5A.1 Configuration Options
File: app/config/config.go or environment variables
| Variable | Type | Default | Description |
|---|---|---|---|
ORLY_GRAPH_QUERIES_ENABLED |
bool | true | Enable/disable graph queries |
ORLY_GRAPH_MAX_DEPTH |
int | 16 | Maximum traversal depth |
ORLY_GRAPH_RATE_LIMIT |
int | 10 | Queries per minute per connection |
ORLY_GRAPH_MAX_RESULTS |
int | 10000 | Maximum pubkeys/events per response |
Implementation:
// pkg/config/graph.go
type GraphConfig struct {
Enabled bool `env:"ORLY_GRAPH_QUERIES_ENABLED" default:"true"`
MaxDepth int `env:"ORLY_GRAPH_MAX_DEPTH" default:"16"`
RateLimit int `env:"ORLY_GRAPH_RATE_LIMIT" default:"10"`
MaxResults int `env:"ORLY_GRAPH_MAX_RESULTS" default:"10000"`
}
Server integration (app/server.go):
// Check config before initializing executor
if config.Graph.Enabled {
l.graphExecutor, err = graph.NewExecutor(graphAdapter, relaySecretKey, config.Graph)
}
5A.2 NIP-11 Advertisement
File: app/handle-relayinfo.go
Changes required:
// In buildRelayInfo():
if s.graphExecutor != nil {
info.SupportedNips = append(info.SupportedNips, "XX") // Or appropriate NIP number
info.Limitation.GraphQueryMaxDepth = config.Graph.MaxDepth
}
// Add to RelayInfo struct or use Software field:
type RelayInfo struct {
// ... existing fields
Limitation struct {
// ... existing limitations
GraphQueryMaxDepth int `json:"graph_query_max_depth,omitempty"`
} `json:"limitation,omitempty"`
}
Example NIP-11 output:
{
"supported_nips": [1, "XX"],
"limitation": {
"graph_query_max_depth": 16
}
}
Phase 5B: E-Tag Graph Backfill Migration
Goal: Populate e-tag graph indexes (eeg/gee) for events stored before graph feature was added.

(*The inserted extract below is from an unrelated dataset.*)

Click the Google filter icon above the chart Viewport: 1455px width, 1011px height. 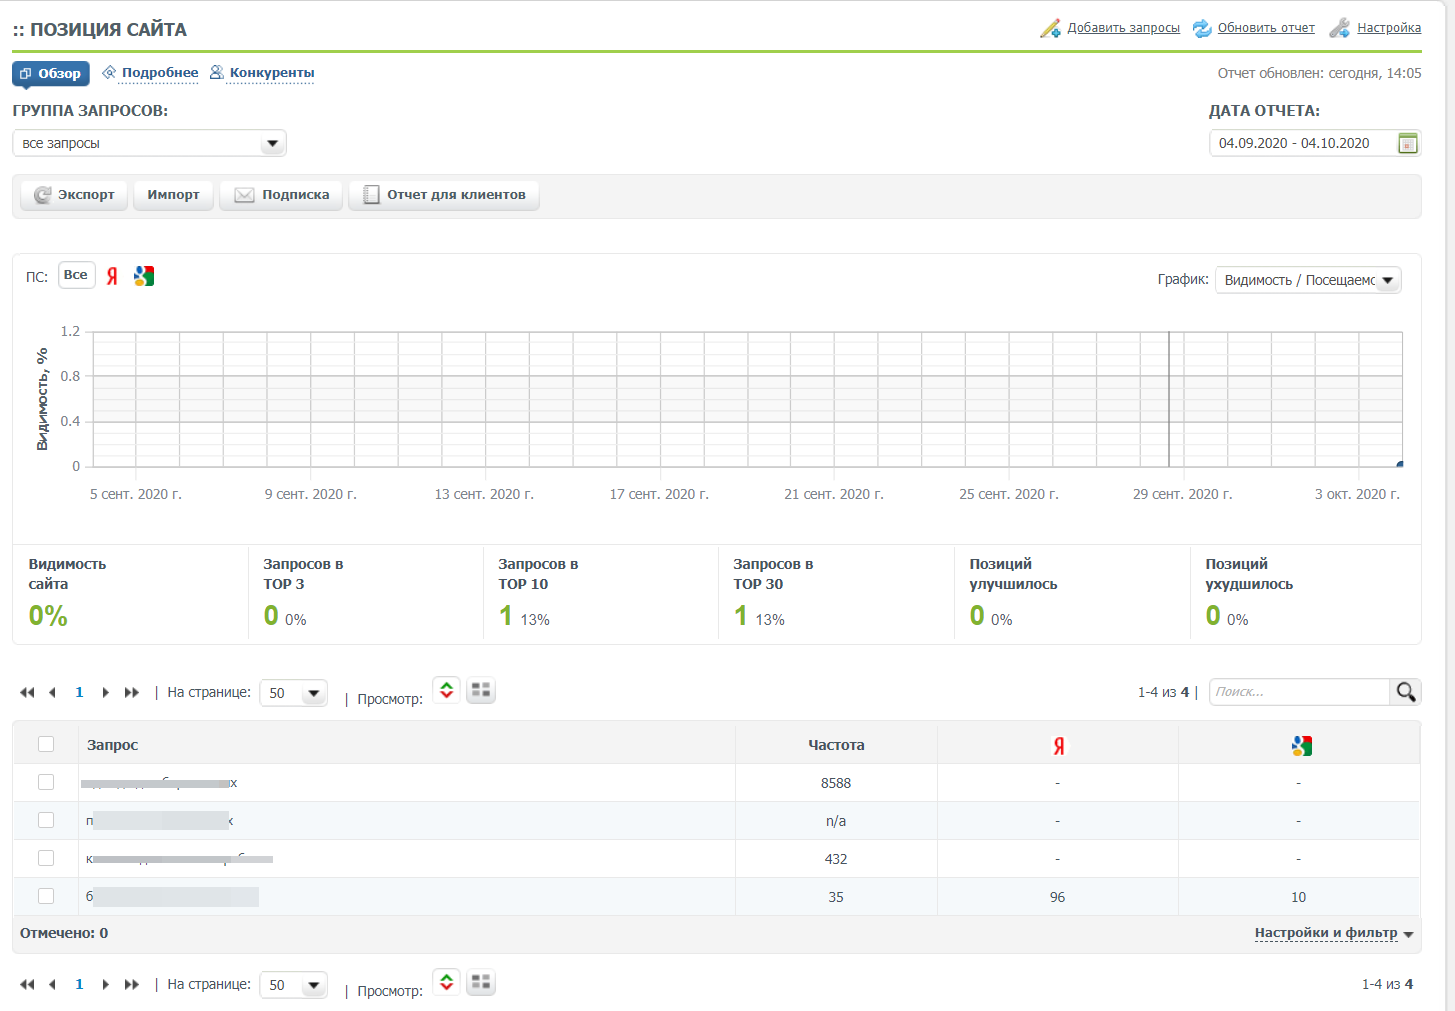click(144, 277)
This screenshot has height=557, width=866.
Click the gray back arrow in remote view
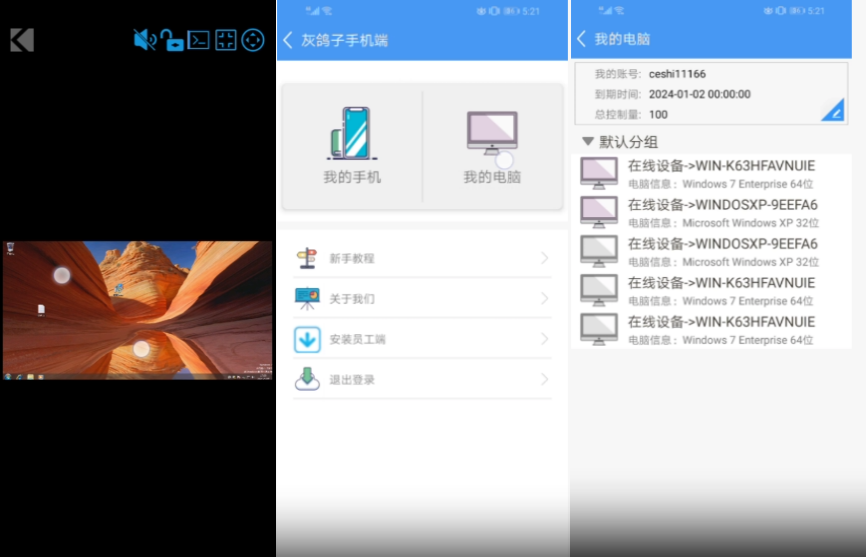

5B.1 Migration Implementation
File: pkg/database/migration-etag-graph.go
package database
import (
"bytes"
"github.com/dgraph-io/badger/v4"
"next.orly.dev/pkg/database/indexes"
"next.orly.dev/pkg/database/indexes/types"
)
// MigrateETagGraph backfills e-tag graph edges for existing events
// This is safe to run multiple times (idempotent)
func (d *D) MigrateETagGraph() error {
log.I.F("Starting e-tag graph backfill migration...")
var processed, edges, skipped int
batchSize := 1000
batch := make([]eTagEdge, 0, batchSize)
// Iterate all events using serial-event index (sei)
err := d.View(func(txn *badger.Txn) error {
opts := badger.DefaultIteratorOptions
opts.PrefetchValues = true
it := txn.NewIterator(opts)
defer it.Close()
prefix := indexes.NewPrefix(indexes.SerialEvent).Bytes()
for it.Seek(prefix); it.ValidForPrefix(prefix); it.Next() {
item := it.Item()
// Decode event serial from key
key := item.Key()
sourceSer := new(types.Uint40)
dec := indexes.SerialEventDec(sourceSer)
if err := dec.UnmarshalRead(bytes.NewReader(key)); err != nil {
skipped++
continue
}
// Get event data
var ev event.T
if err := item.Value(func(val []byte) error {
return ev.UnmarshalCompact(val)
}); err != nil {
skipped++
continue
}
// Get event kind
eventKind := new(types.Uint16)
eventKind.Set(uint16(ev.Kind))
// Extract e-tags
for _, eTag := range ev.Tags.GetAll([]byte("e")) {
if eTag.Len() < 2 {
continue
}
targetID, err := hex.Dec(string(eTag.Value()))
if err != nil || len(targetID) != 32 {
continue
}
// Look up target event serial
targetSer, err := d.GetEventSerialByID(targetID)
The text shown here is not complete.